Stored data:
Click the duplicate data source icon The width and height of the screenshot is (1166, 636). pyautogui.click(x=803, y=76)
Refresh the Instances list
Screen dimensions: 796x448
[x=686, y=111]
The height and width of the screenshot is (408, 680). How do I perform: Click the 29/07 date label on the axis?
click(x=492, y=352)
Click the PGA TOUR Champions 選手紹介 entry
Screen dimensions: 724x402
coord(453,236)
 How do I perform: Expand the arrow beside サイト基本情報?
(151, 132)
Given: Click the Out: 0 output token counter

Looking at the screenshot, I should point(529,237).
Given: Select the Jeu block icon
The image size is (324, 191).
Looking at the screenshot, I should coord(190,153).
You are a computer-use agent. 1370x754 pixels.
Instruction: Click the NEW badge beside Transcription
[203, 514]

==

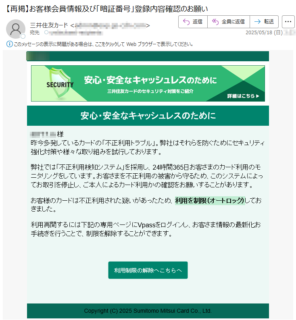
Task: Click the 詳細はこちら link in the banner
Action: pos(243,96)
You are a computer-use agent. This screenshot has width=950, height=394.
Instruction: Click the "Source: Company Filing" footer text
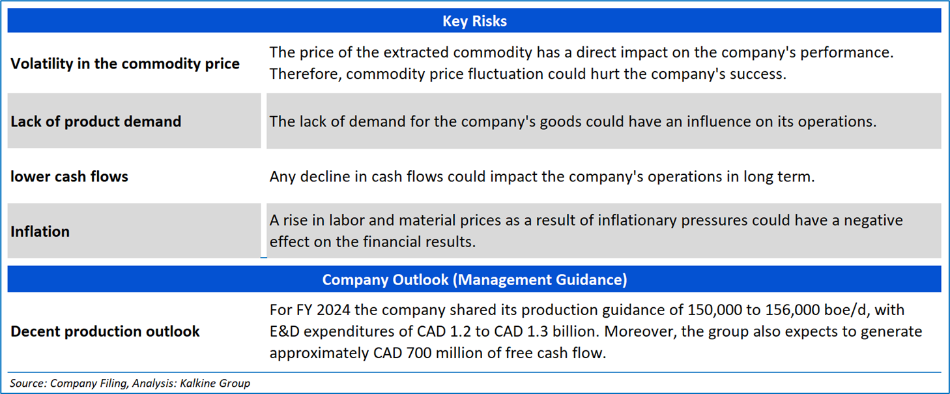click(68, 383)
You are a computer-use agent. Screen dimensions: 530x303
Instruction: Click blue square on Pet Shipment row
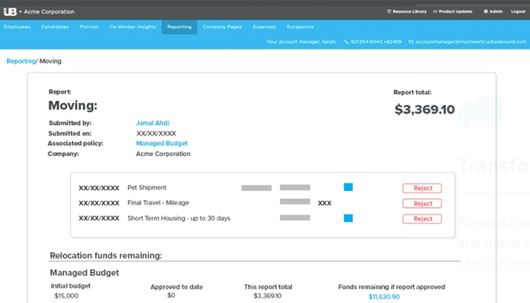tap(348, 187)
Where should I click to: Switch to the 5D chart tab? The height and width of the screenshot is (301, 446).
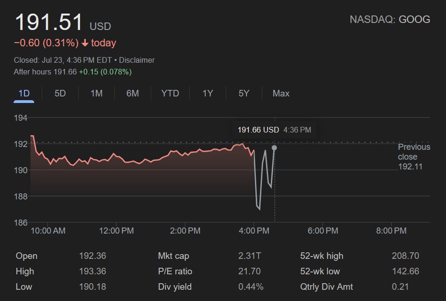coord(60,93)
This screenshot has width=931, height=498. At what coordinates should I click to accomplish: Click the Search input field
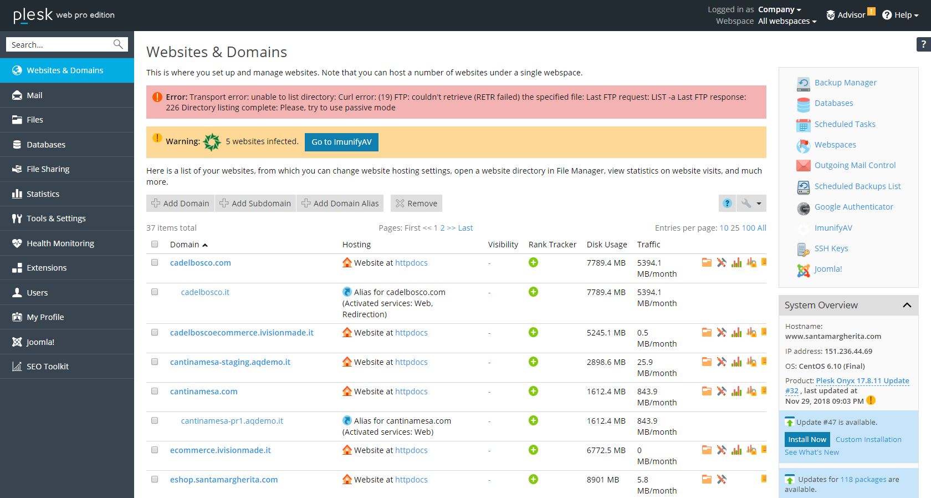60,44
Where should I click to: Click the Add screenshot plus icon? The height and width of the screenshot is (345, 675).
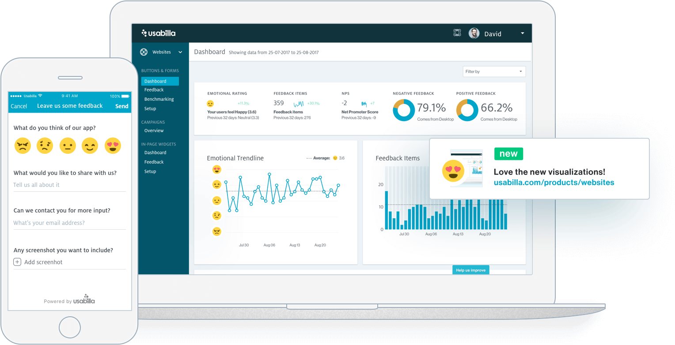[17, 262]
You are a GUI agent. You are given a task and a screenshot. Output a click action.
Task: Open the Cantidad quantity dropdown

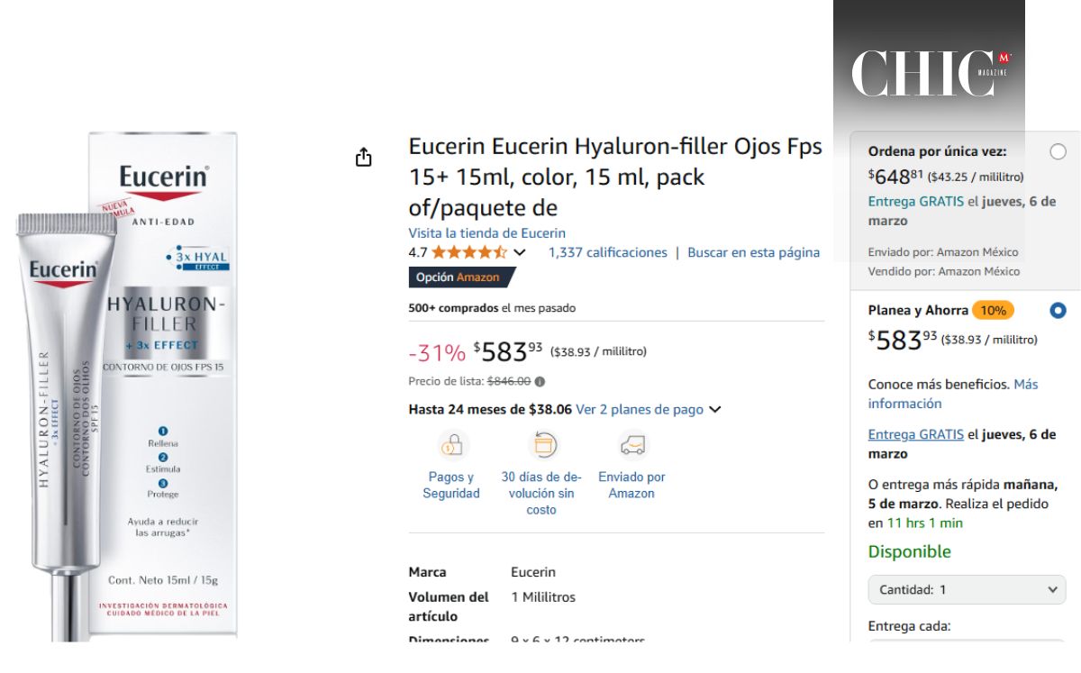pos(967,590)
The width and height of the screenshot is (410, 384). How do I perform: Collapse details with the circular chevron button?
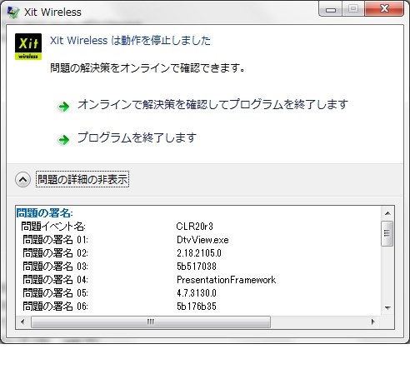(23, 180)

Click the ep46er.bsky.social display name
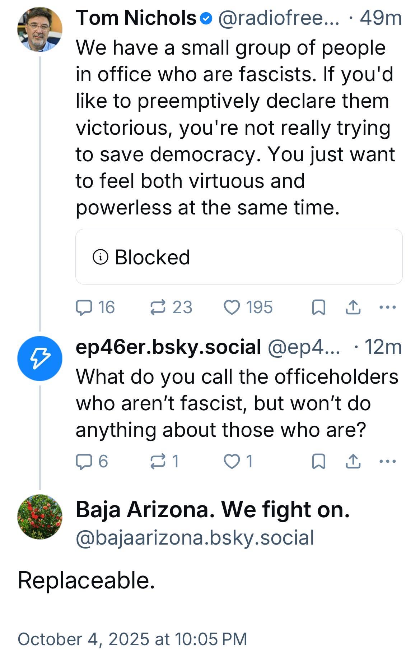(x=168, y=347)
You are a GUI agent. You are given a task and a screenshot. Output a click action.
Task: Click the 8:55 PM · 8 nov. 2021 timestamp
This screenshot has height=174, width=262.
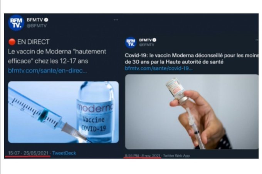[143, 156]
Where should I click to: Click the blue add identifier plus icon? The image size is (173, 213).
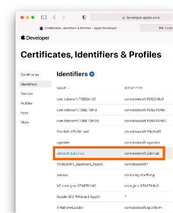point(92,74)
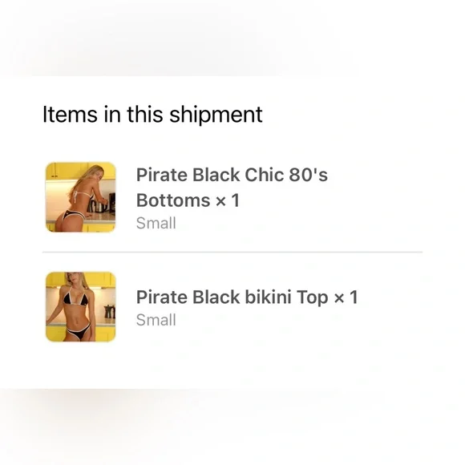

Assignment:
Could you restate word for word the lines above, from the one that contains "Click the PGA TOUR Champions 選手紹介 entry" through the one that contains "You are a computer-use agent. 1370x754", and no others?

Response for this exercise:
Click the PGA TOUR Champions 選手紹介 entry
Screen dimensions: 724x402
coord(453,236)
 How do I perform: Expand the arrow beside サイト基本情報?
(151, 132)
Given: Click the Out: 0 output token counter

Looking at the screenshot, I should point(529,237).
Given: Select the Jeu block icon
The image size is (324, 191).
Looking at the screenshot, I should coord(190,153).
You are a computer-use agent. 1370x754 pixels.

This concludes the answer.